See also: https://www.ncbi.nlm.nih.gov/medgen/307133

Parent term (use hpo.jax.org/app)

Abnormality of the sense of smell

Diseases characterized by this term ? (e.g. Orphanet or OMIM number)

Upper respiratory tract infections PMID:31356735 COVID-19 PMID: 32605712 Alzheimer's disease PMID: 33240192

Please not that Orphanet and OMIM have not catalogued anosmia.

Your nano-attribution (ORCID)

ORCID: 0000-0002-0413-4028 , Google Scholar: https://scholar.google.com/citations?user=bYO5hS4AAAAJ&hl=en

pnrobinson commented 3 years ago

@danteXmachina it is unclear to me exactly what the clinical difference is. In the article cited above, the patient is described as having complete anosmia due to COVID-19 infection, but the authors then go on to call it parosmia, but it seems they are using it synonymously. We have been working on the long COVID phenotype (https://www.medrxiv.org/content/10.1101/2021.06.23.21259416v1), and from this I believe that COVID can be characterized by anosmia, hyposmia, and phantosmia -- is there anything else?

danteXmachina commented 3 years ago

@pnrobinson anosmia and hyposmia refer to complete or partial loss of the olfactory perception (i.e. quantitative disorders); phantosmia is olfactory perception without stimuli. Parosmia is altered olfactory perception in the presence of known stimuli, such as the smell of coffee; along with phantosmia, it is a qualitative disorder.
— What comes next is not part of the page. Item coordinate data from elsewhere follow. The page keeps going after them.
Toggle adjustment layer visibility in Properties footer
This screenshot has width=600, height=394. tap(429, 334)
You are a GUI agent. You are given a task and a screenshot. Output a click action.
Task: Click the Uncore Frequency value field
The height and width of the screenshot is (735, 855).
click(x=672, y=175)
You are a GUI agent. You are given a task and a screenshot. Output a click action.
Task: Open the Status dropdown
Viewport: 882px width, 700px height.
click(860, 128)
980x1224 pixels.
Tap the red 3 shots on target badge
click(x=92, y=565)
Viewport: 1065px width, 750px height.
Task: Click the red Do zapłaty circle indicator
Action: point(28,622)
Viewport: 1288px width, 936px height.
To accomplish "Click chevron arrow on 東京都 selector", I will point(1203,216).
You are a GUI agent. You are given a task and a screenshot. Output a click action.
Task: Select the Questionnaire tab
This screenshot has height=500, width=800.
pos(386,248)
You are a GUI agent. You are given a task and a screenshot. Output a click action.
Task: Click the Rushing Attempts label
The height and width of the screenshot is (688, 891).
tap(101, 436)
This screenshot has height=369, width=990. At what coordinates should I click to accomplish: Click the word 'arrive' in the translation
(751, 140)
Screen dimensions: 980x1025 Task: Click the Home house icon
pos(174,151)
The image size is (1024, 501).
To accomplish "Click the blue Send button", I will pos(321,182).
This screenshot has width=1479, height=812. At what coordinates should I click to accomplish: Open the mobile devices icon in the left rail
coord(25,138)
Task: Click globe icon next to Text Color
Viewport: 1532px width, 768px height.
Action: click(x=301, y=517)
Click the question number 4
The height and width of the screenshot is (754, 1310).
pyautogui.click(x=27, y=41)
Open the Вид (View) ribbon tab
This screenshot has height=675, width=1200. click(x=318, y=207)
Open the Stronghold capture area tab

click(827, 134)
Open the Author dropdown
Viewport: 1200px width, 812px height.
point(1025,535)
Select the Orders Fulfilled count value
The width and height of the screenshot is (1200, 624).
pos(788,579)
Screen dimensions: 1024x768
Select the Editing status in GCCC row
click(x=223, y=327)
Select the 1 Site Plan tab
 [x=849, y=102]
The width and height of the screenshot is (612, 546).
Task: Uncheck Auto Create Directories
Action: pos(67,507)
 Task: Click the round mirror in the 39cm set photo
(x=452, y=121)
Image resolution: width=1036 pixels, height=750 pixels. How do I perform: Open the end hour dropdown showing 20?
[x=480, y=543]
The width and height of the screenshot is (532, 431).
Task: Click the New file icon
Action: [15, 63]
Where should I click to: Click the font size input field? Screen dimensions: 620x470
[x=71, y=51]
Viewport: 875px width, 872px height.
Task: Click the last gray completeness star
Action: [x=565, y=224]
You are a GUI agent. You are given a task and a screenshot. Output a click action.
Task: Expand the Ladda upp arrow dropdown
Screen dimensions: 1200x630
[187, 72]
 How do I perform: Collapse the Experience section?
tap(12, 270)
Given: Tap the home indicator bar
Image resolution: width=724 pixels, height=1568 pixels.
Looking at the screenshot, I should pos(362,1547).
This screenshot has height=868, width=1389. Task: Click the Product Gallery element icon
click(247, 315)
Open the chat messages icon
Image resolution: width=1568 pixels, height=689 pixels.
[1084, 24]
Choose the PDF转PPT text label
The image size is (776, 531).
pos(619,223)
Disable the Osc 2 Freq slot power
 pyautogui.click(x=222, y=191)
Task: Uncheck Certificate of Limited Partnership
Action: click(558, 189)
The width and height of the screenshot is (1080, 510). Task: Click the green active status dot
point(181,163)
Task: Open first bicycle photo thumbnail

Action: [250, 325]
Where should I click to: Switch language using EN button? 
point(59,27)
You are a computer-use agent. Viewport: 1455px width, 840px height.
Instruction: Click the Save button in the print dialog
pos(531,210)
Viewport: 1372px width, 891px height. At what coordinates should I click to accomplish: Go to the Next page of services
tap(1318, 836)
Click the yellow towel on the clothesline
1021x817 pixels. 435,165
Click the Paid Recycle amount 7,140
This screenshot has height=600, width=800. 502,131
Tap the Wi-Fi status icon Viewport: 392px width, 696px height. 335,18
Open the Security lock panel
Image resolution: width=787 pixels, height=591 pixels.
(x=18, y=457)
It is clinically and phenomenologically distinct, and although bundled in with anosmia, it is separate clinical entity which involves cortical circuits, not just receptors. I've included two somewhat better references on COVID-19 and parosmia.

https://pmj.bmj.com/content/early/2021/03/31/postgradmedj-2021-139855 https://www.ncbi.nlm.nih.gov/pmc/articles/PMC8141364/

danteXmachina commented 3 years ago

@pnrobinson PS.: if it would help, I could summarize studies of parosmia (specifically) in COVID-19 as a mini review in a subsequent comment, and its associations with neurological complications in the LongCOVID spectrum. It's easy to do, and more or less our taskforce's fieldwork and its theoretical framework put into use (https://www.alz.org/aaic/downloads2021/COVID-19_and_Long-Term_Cognitive_Dysfunction.pdf)

pnrobinson commented 3 years ago

@danteXmachina -- I have added the term with the following definition: Misperception of existing odor, that is, distorted or altered olfactory perception in the presence of known stimuli. comment: Parosmia should be distinguished from anosmia (lack of sense of smell), hyposmia (reduced sense of smell), and phantosmia (olfactory perception without a stimulus).

Please contact me by email about the long COVID analysis! Here are my contact data https://robinsongroup.github.io/contact.html

danteXmachina commented 3 years ago

Thank you for the immediate response and the accurate representation of the term! I have sent an email at the indicated address.